─── Input data ───
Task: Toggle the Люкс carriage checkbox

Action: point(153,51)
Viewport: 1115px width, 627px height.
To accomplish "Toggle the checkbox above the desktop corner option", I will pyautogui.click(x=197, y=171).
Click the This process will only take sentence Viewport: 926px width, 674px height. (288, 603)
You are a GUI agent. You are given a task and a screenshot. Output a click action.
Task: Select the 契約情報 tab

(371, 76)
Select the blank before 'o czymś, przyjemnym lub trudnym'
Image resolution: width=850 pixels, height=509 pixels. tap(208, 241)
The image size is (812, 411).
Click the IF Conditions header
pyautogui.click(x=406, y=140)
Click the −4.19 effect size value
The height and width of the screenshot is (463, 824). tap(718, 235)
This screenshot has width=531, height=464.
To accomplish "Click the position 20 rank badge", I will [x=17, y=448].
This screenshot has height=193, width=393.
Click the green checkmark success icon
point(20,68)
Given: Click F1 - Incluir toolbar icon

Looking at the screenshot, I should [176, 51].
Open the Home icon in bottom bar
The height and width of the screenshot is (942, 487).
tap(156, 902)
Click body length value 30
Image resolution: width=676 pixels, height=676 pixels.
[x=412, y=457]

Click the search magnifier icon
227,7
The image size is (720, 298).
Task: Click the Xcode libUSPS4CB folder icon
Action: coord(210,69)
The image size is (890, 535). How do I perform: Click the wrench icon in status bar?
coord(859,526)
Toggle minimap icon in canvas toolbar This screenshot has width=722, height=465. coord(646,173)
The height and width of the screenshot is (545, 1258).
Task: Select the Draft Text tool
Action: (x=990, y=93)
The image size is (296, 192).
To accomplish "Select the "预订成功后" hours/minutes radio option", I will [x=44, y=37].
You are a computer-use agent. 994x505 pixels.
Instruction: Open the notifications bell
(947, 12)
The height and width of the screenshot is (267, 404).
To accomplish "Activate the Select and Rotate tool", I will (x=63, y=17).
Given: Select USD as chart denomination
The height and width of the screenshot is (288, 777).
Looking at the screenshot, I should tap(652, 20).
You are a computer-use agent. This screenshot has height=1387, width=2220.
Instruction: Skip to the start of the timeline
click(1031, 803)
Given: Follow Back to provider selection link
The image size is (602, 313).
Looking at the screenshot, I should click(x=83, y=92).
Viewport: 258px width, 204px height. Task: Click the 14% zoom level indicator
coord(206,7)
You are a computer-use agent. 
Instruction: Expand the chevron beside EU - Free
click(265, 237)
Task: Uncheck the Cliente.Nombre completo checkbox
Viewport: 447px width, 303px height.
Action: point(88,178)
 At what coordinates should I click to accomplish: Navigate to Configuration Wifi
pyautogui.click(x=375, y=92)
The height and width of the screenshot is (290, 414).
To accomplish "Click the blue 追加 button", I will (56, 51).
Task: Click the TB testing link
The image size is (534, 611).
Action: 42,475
───
● Directive: Please count the lines in the records above that contain the string "link", and reply with only that number.

● Exercise output: 2